A Petrobras justificou sua decisão ao destacar que a adesão à subvenção possui um caráter facultativo e, portanto, trará um benefício potencial à empresa. A estatal considera que essa escolha está alinhada com seus interesses estratégicos e garante a flexibilidade necessária para a implementação de sua política comercial, que busca adaptar-se às dinâmicas do mercado.
É importante ressaltar que essa nova adesão complementa um movimento anterior, autorizado pela Medida Provisória nº 1.358, datada de 13 de maio. Com isso, a Petrobras continua a expandir sua atuação em um cenário de dificuldades, onde a oscilação das cotações internacionais e as variações na taxa de câmbio impactam os preços internos.
A estatal afirmou que continuará a otimizar seus ativos de refino e se compromete a manter uma estratégia comercial que maximize sua rentabilidade de forma sustentável. Nesse contexto, a Petrobras reafirma que não pretende repassar as flutuações do mercado internacional diretamente para os preços internos. Essa abordagem visa proteger tanto os consumidores quanto a própria empresa, evitando que a volatilidade externa afete indiscriminadamente os custos do diesel no país.

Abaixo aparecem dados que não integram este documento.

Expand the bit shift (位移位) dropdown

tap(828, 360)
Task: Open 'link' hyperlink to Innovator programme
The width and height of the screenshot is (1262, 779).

A decisão do Conselho de Administração da Petrobras é emblemática, pois mostra a disposição da empresa em se adaptar às exigências do mercado, ao mesmo tempo em que busca garantir a estabilidade de preços e a competitividade no setor de combustíveis. Assim, a companhia se posiciona como uma protagonista na complexa discussão sobre subsídios e a sustentabilidade econômica da indústria petrolífera nacional.